Investor's wiki

S-Score

S-Score

What Is S-Score?

A S-Score is a mathematical value that shows how consumers and investors feel about a company, stock, exchange-traded fund (ETF), sector, or index as expressed over social media. S-Scores are made with data accumulated by social media monitoring engines to assist investors make trades and to assist companies with [market analysis](/relative market-analysis) and decision making.

Understanding S-Score

In 2013, NYSE Technologies and Social Market Analytics (SMA) made the first S-Score to be distributed over an elite execution global network. It was specifically geared toward the financial sector and designed to benefit trading firms, portfolio managers, hedge funds, risk managers, and brokers.

Alongside its reserved S-Score, SMA offers a whole family of metrics (together called S-Factors) designed to capture financial market sentiment about a specific company based on the volume, change, and dispersion of social media comments. These metrics incorporate the S-Mean, S-Delta, S-Volatility, S-Buzz, and S-Dispersion indicators. Their system filters out irrelevant and copy comments and spam to focus on the 10% of comments that give significant data.

S-Score Measurement

SMA's processing motor is comprised of three components: extractor, evaluator, and calculator. As indicated by SMA, the extractor accesses the API web services of Twitter and microblogging data aggregator GNIP. These sources are surveyed to gather analysis (in tweets) on SMA-covered stocks. This process is performed continuously.
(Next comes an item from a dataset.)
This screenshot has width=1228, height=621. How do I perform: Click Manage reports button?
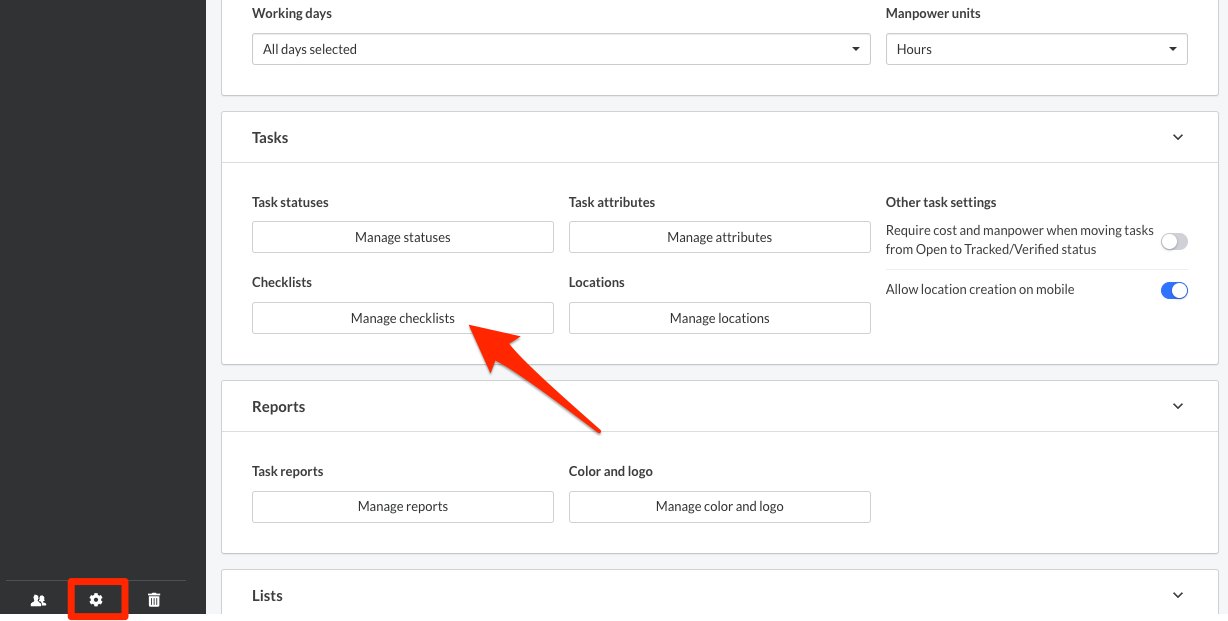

In the evaluator stage, each tweet is broke down for financial market pertinence using proprietary algorithms. The characteristics of the person making the tweet are also dissected to decide intent. At long last, the calculator stage determines the "sentiment signatures" for each SMA-covered stock using a bucketing and weighting process based on timing. Then a "normalizing and scoring process" calculates a S-Score.

A S-Score of greater than +2 is associated with significant positive sentiment, while a S-Score of lower than - 2 is associated with significant negative sentiment. A score greater than +3 is considered incredibly positive, while one below - 3 is considered very negative. Anything between - 1 and +1 is considered neutral. Higher scores could be also associated with higher Sharpe ratios, while lower scores could be associated with lower Sharpe ratios.

While market events, such as earnings reports, mergers, and acquisition announcements can present great case studies, they will more often than not overshadow social media sentiment. For investors who are interested in using S-Factors in their stock analysis, it could be interesting to assess S-Factor importance prior to, or potentially, after such market events.

S-Score Usage

Investors can use S-Scores to assist them with picking stocks. At the point when a S-Score changes, the stock price is expected to change as well. Research by Social Market Analytics (SMA) has shown that stocks with S-Scores higher than +2 significantly outflanked the S&P 500 over the period Dec. 2011 through Dec. 2015, while those with S scores less than - 2 failed to meet expectations it significantly.

SMA also provides coverage of cryptocurrency notwithstanding every one of the equities inside the major indices. The S-Score has drawn from an underused data source in social media buzz to give another analysis apparatus that can help investors when they are assessing stocks.

Highlights

  • Investors can use S-Scores to assist them with picking stocks; when a S-Score changes, the stock price is expected to change as well.
  • A S-Score is a mathematical value that shows how consumers and investors feel about a company, stock, exchange-traded fund (ETF), sector, or index as expressed over social media.
  • In 2013, NYSE Technologies and Social Market Analytics (SMA) made the first S-Score to be distributed over an elite execution global network.
  • S-Score was specifically geared toward the financial sector and designed to benefit trading firms, portfolio managers, hedge funds, risk managers, and brokers.
  • S-Scores are made with data accumulated by social media monitoring engines to assist investors make trades and to assist companies with market analysis and decision making.